Vehbi Koç da ben de eczacı kalfasının bu cinliğine gülmüştük.
Ama daha sonra bir doktor çağırılarak tansiyona baktırıldı ve gereken önlemler alındı.
Aslında bu genç eczacı kalfasının yaptığının, genel olarak her alanda yapıldığına tanık olmaz mıyız?

Konuşmak kolay değildir
Diyelim ki Başbakan'sınız ve ülkenin içinde bulunduğu ekonomik duruma ilişkin alarm veren göstergeler artmıştır.
Siz de ekonomi ile ilgili hem pratiği hem teoriyi bilen bir kişisiniz.
Durumu tahlil etmeniz için Başbakan'la görüşmek imkanını buluyorsunuz.
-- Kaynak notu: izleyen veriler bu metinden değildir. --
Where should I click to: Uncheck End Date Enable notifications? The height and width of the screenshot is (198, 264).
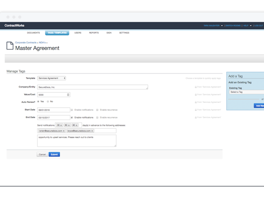[x=72, y=117]
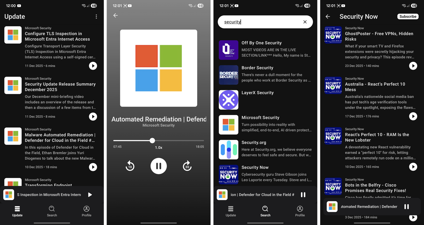This screenshot has width=424, height=225.
Task: Click the security search input field
Action: [260, 22]
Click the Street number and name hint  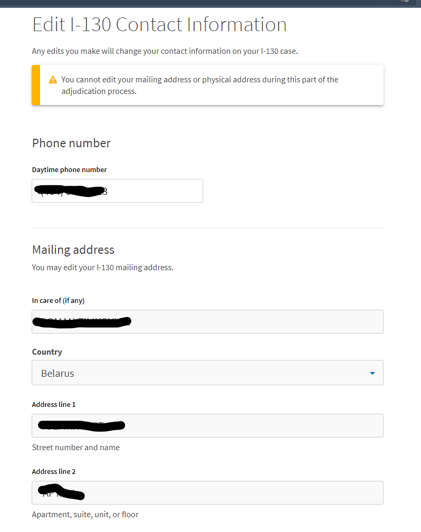[75, 448]
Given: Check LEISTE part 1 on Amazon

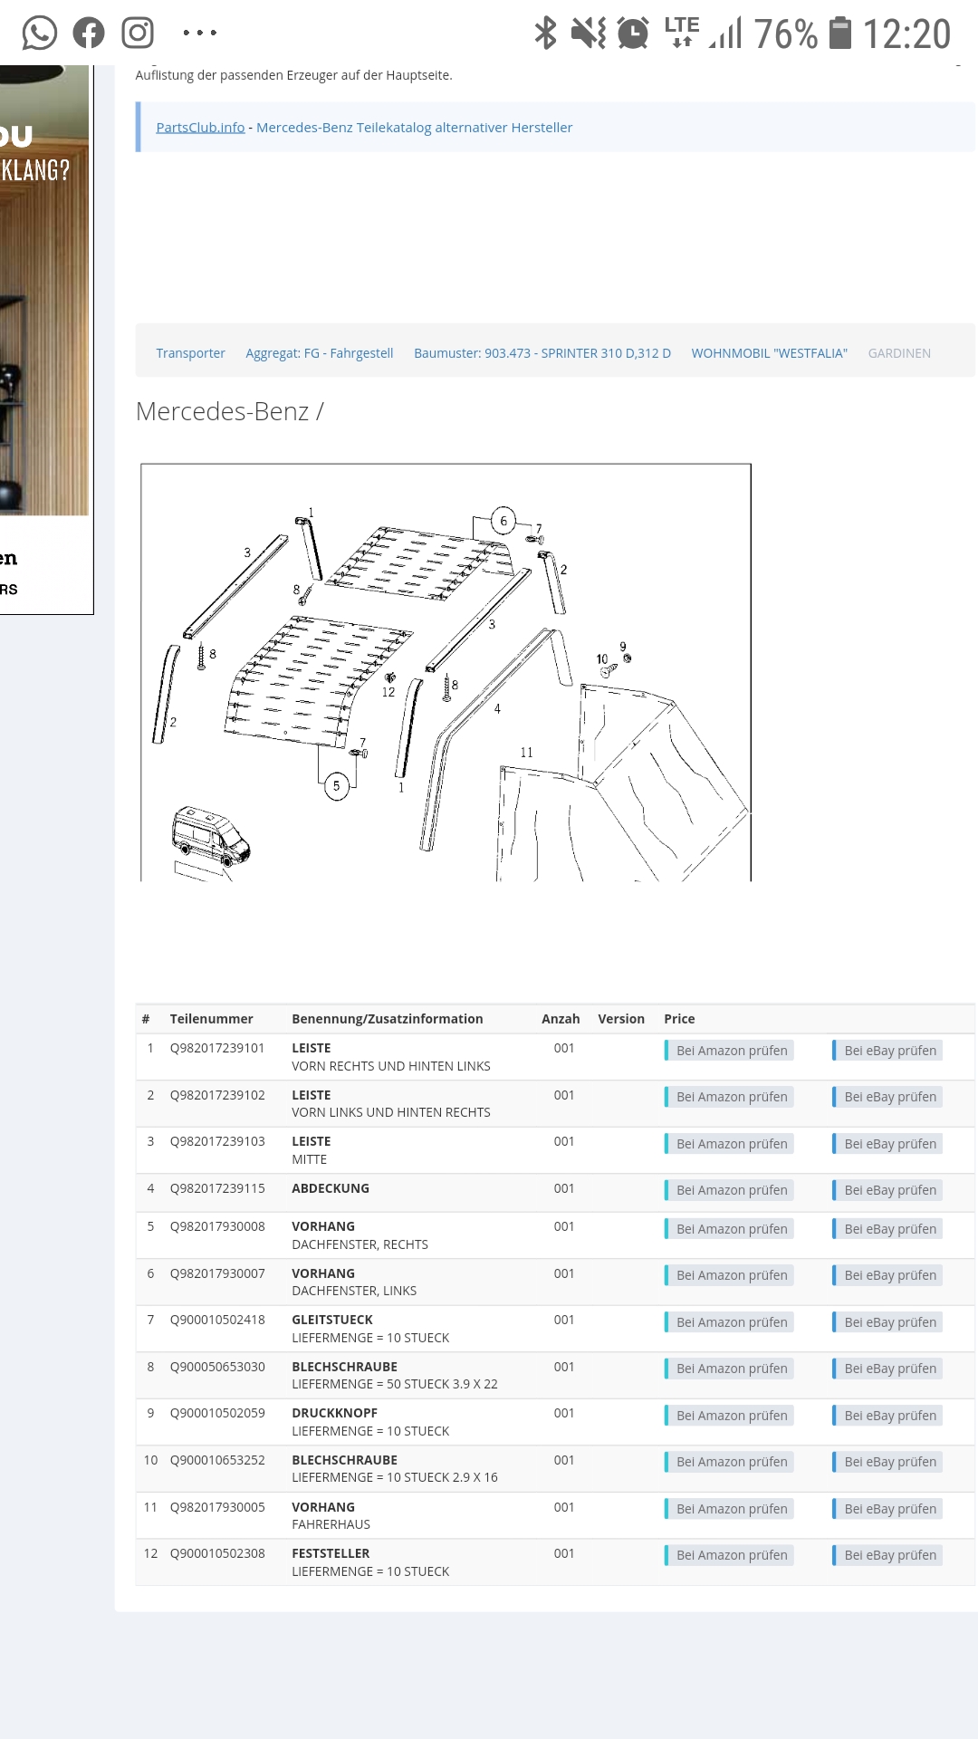Looking at the screenshot, I should point(730,1051).
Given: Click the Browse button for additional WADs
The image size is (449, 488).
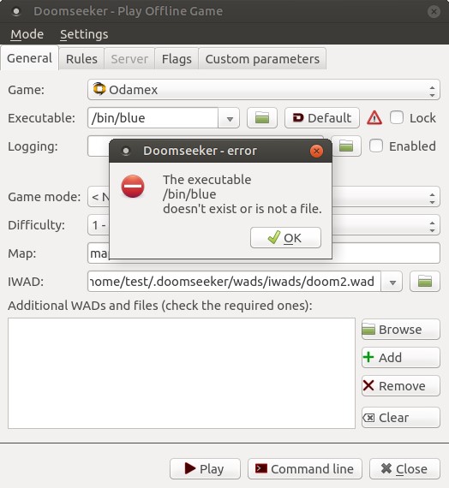Looking at the screenshot, I should pyautogui.click(x=401, y=330).
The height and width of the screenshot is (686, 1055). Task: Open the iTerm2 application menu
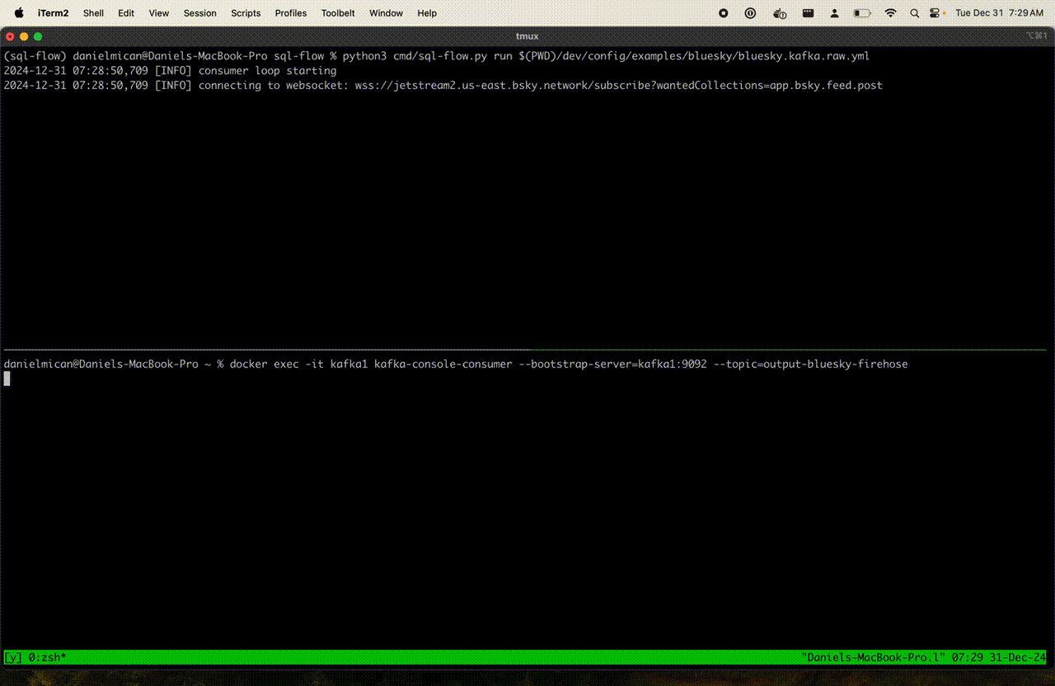54,13
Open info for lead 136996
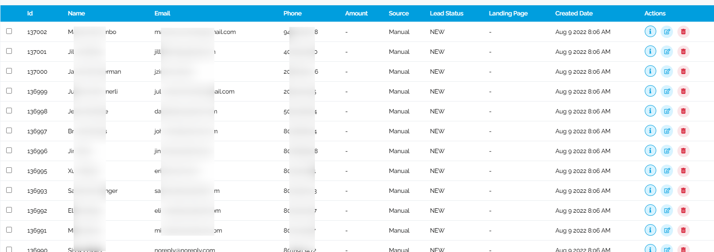 pyautogui.click(x=650, y=150)
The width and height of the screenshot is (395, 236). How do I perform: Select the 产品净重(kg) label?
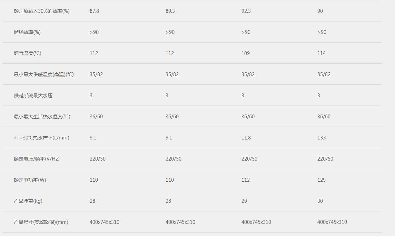click(28, 201)

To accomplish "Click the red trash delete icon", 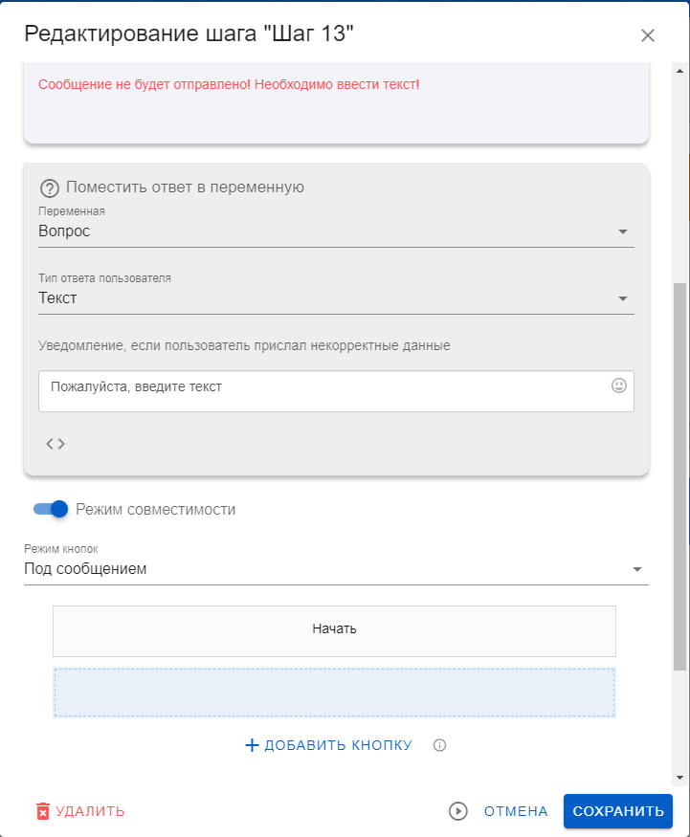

Başbakan'ın her fırsatta "Ekonomik kriz bizi etkilemez" dediğini ve krizden söz edenleri "Felaket tüccarları" olarak nitelediğini de televizyon haberlerinden izliyor, gazetelerden okuyorsunuz.
Eğer tuzunuz çok kuru değilse, gerçeklerin acı olanlarını Başbakan'ın yüzüne nasıl söylersiniz?
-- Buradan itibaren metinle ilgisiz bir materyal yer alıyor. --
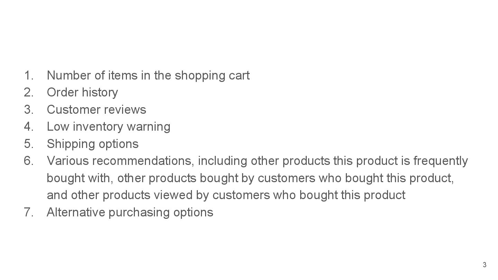Click the line starting 'and other products viewed'

pyautogui.click(x=226, y=195)
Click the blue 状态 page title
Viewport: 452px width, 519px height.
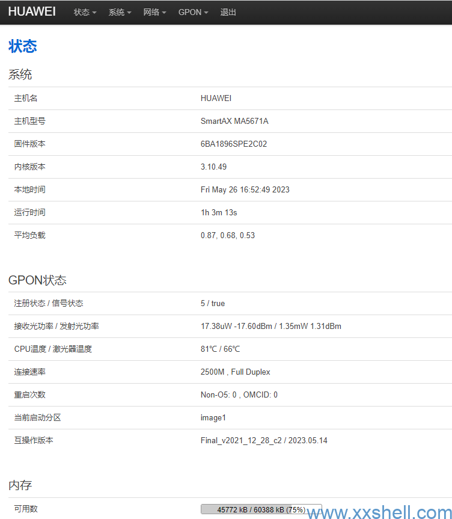[x=23, y=46]
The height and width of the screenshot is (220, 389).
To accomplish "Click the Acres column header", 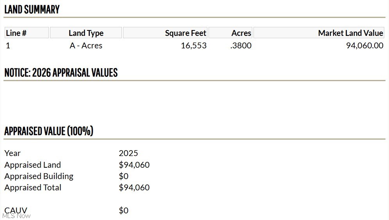I will (x=241, y=33).
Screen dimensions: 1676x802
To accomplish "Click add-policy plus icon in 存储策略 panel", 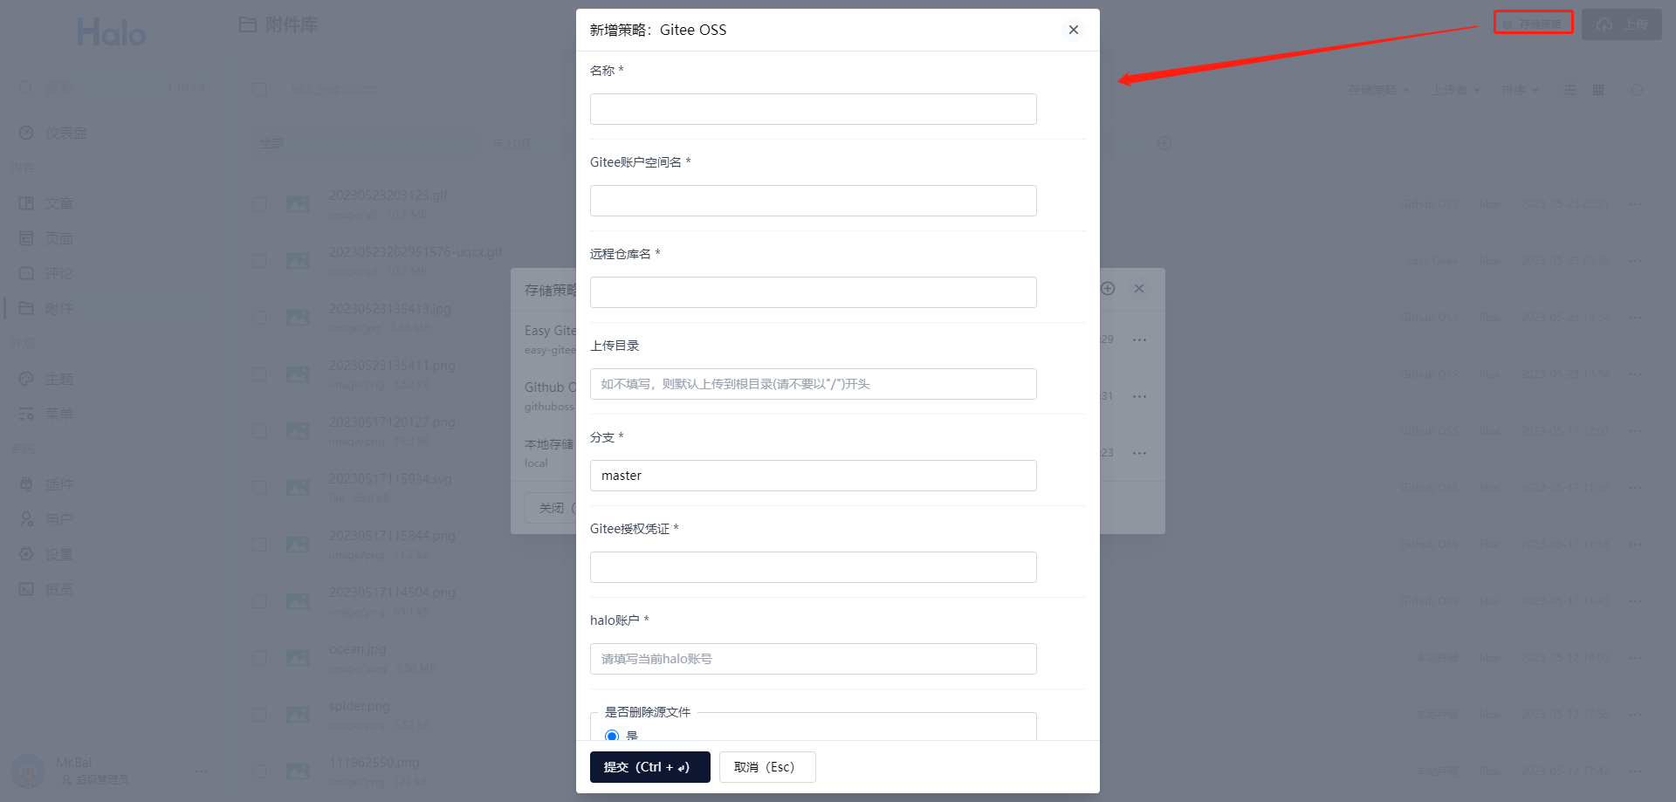I will pos(1108,289).
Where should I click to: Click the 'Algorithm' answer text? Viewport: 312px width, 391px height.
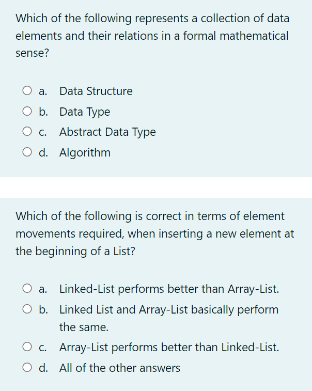point(85,152)
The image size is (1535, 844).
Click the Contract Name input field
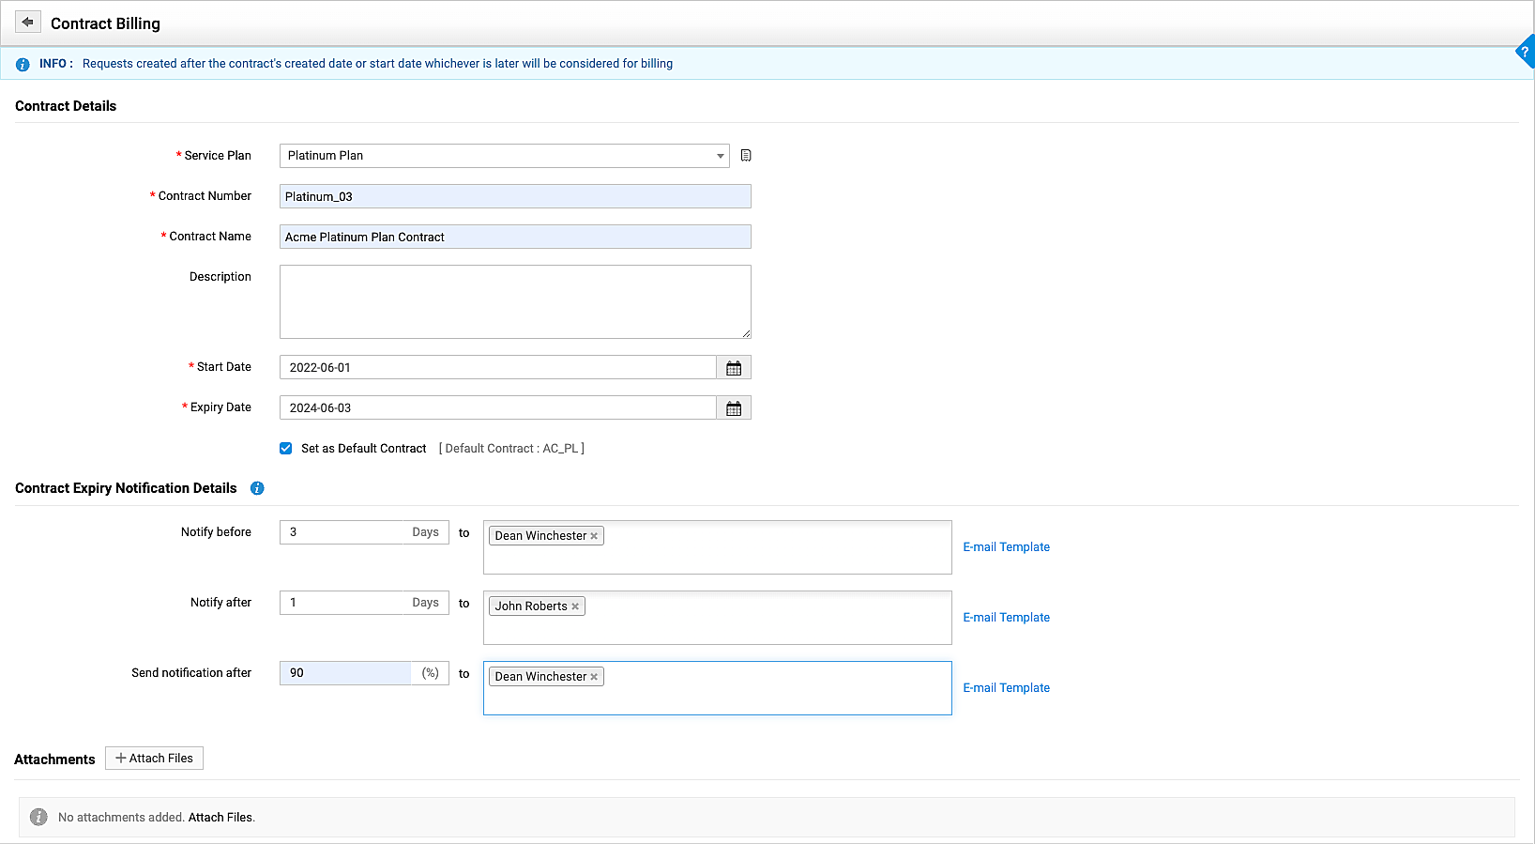[x=515, y=237]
Veya bir işyerinin patronusunuz.
Hangi çalışanınız sizin aldığınız yanlış kararlar yüzünden şirketinizin zor duruma düştüğünü söyleyebilir ki?
Hatalar şu ya da bu şekilde birilerine yüklenir.
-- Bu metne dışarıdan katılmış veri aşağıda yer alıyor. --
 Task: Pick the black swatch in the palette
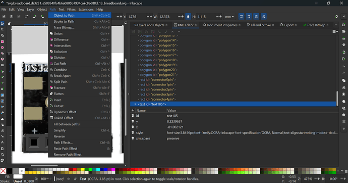[9, 171]
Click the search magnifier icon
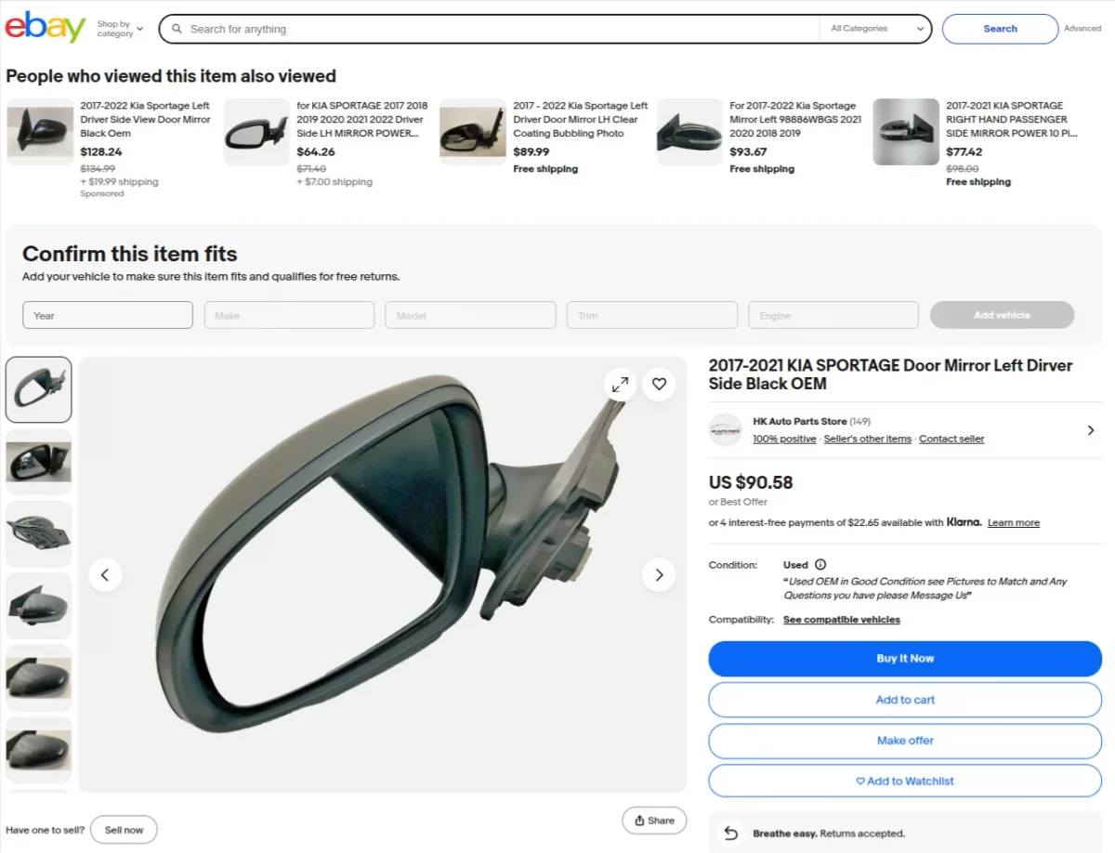Viewport: 1115px width, 853px height. [x=177, y=29]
Bu şekilde hatalı tutumlar değiştirilir.
Çünkü patronlar hata yapmaz.
Bundan daha kötü olan durum ise, patronun değil çalışanların yaptığı hataların, patronun aldığı kararlara bağlanmasıdır.

Patronu sürükleyenler
Diyelim ki bir gazetenin yayın politikasını siz belirliyorsunuz.
Gücünüzü o kadar abartıyorsunuz ki, siyasi otorite sizin düşündüğünüz gibi davranmadığı zaman, ülkenin kötü yönetildiğine ve sosyopolitik felaketin eşiğinde bulunulduğuna değgin yayınlar yapıyorsunuz. Hatta darbe davetçiliği yaptığınıza ilişkin izlenimler bile doğuyor kamuoyunda.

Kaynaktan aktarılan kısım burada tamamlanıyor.